**Reading text**
- Nationality: American

Super Stock

= Carol Cox =

American drag racer

Carol Cox was a pioneering American woman drag racer. She was the first woman to win at a National Hot Rod Association (NHRA) national event.

== History ==
Cox was based in Whittier, California. "Women had been competing at local tracks for years -– often in a “Powder Puff" class", but never in a national event. At the time, of course, single women were denied credit cards, and all women were banned from jury duty. Cox followed her husband, Lloyd, an engineer who also raced Oldsmobile stockers (and got sponsorship from a car dealership in Whitier), into racing, encouraged by racer Peggy Hart after they met at the Santa Ana Drags.

After switching to Pontiac in 1958, Lloyd had so many problems with the factory Hydramatic automatic transmission, he had to take night classes. In time, his skill at tuning them reached the point he opened his own shop, which helped finance Carol's racing. Her racing at Lions Dragstrip, which Mickey Thompson ran at the time, earned Lloyd a job working for him.
Early in 1961, Lloyd bought a Ventura for the new season. The car was powered by a 389 cid 348-horsepower Pontiac V-8 engine with Tri-Power, outfitted with headers from Lloyd's friend, Doug Thorley (later famous for building headers), and mounted Lakewood prototype shock absorbers in front. They spend months tuning the handling of the car before driving to Indianapolis to enter the U.S. Nationals. At the time, NHRA banned women from national events. Cox disagreed, as did a number of other women racers, notably Shirley Shahan, Roberta Leighton, Barbara Hamilton, and Paula Murphy (driver of the Miss STP Mustang FC.). Lloyd drove the Ventura, instead.

**Information supplied**
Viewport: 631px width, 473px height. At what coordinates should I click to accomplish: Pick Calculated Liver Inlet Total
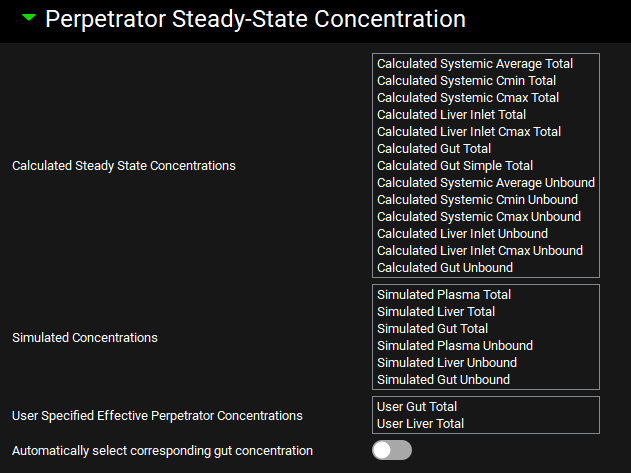tap(451, 115)
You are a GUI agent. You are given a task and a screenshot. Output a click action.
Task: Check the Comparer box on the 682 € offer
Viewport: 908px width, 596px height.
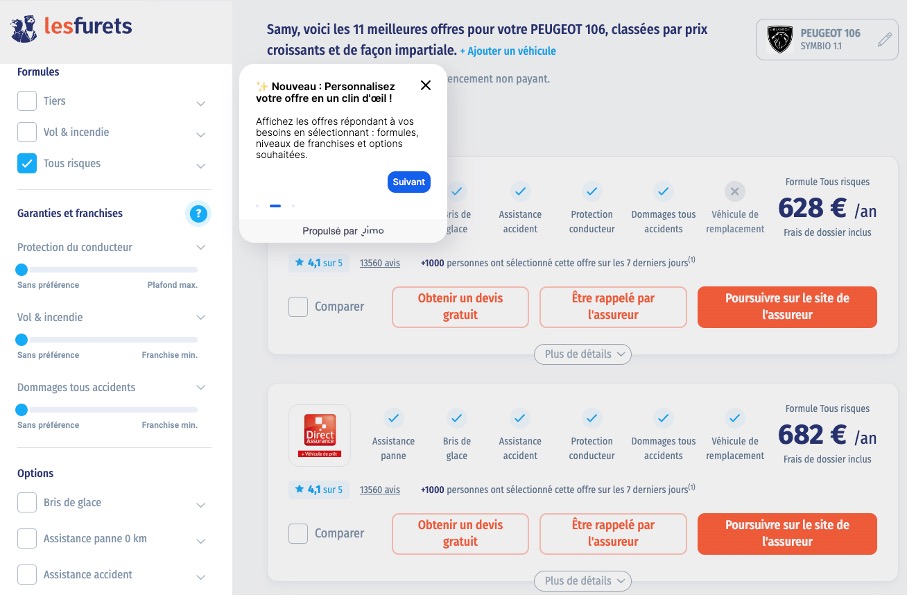[x=297, y=533]
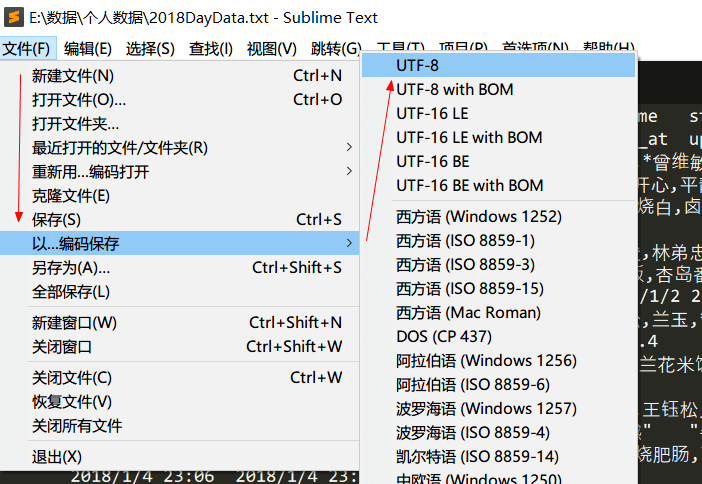Click 退出(X) to quit
702x484 pixels.
[180, 457]
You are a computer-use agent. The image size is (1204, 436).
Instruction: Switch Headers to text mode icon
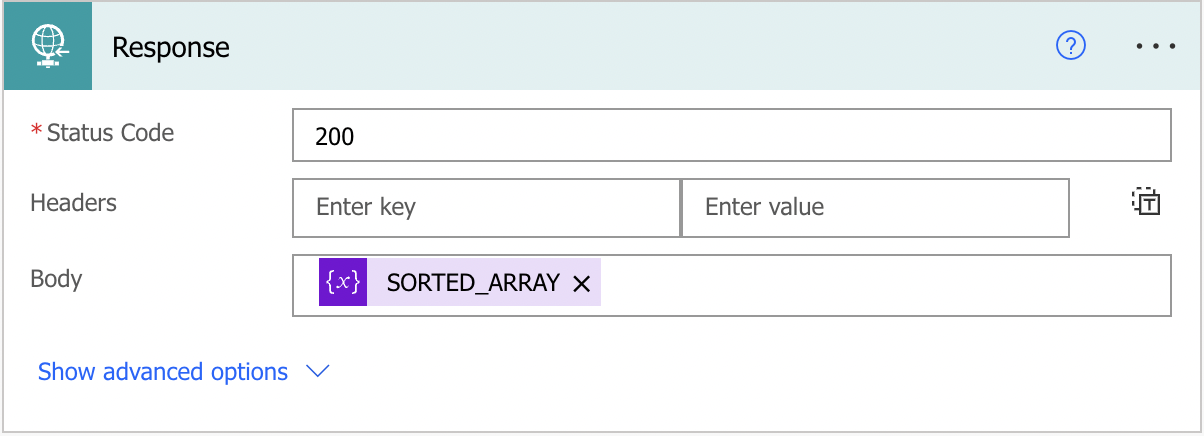[x=1146, y=203]
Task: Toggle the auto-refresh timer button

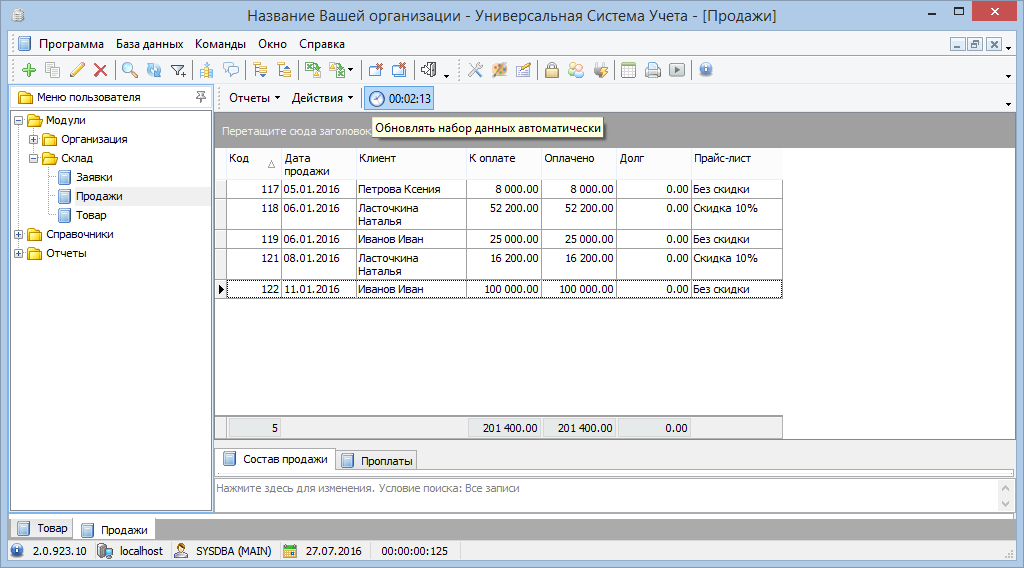Action: 399,98

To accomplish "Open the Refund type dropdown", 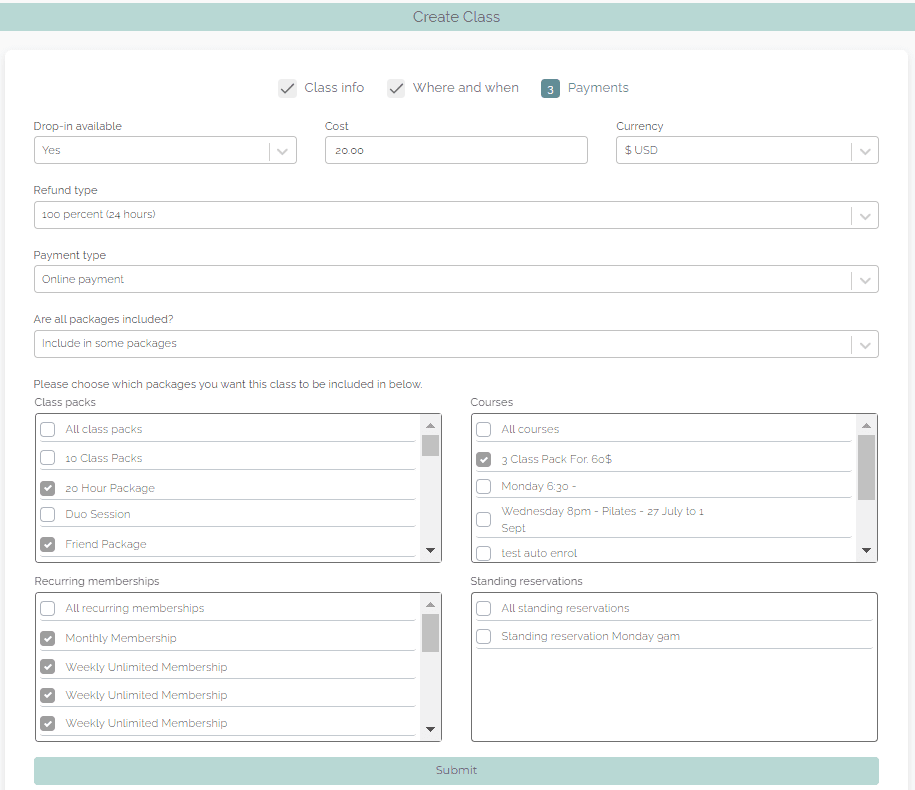I will [455, 215].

**Exercise requirements**
1) Answer these from the Carol Cox text:
(a) Where was Cox based?
(b) What engine powered the Ventura that Lloyd bought early in 1961?
(c) Who ran Lions Dragstrip at the time Cox raced there?
2) According to the Carol Cox text, why did Lloyd have to take night classes?
3) In the Carol Cox text, write out the passage starting with "- Nationality: American" and going on through "Santa Ana Drags.", swapping "Oldsmobile" for "Chevrolet".

**Expected results**
1)
(a) Whittier, California.
(b) A 389 cid 348-horsepower Pontiac V-8 engine with Tri-Power.
(c) Mickey Thompson.

2) After he switched to Pontiac in 1958, Lloyd had so many problems with the factory Hydramatic automatic transmission that he had to take night classes.

3)
- Nationality: American

Super Stock

= Carol Cox =

American drag racer

Carol Cox was a pioneering American woman drag racer. She was the first woman to win at a National Hot Rod Association (NHRA) national event.

== History ==
Cox was based in Whittier, California. "Women had been competing at local tracks for years -– often in a “Powder Puff" class", but never in a national event. At the time, of course, single women were denied credit cards, and all women were banned from jury duty. Cox followed her husband, Lloyd, an engineer who also raced Chevrolet stockers (and got sponsorship from a car dealership in Whitier), into racing, encouraged by racer Peggy Hart after they met at the Santa Ana Drags.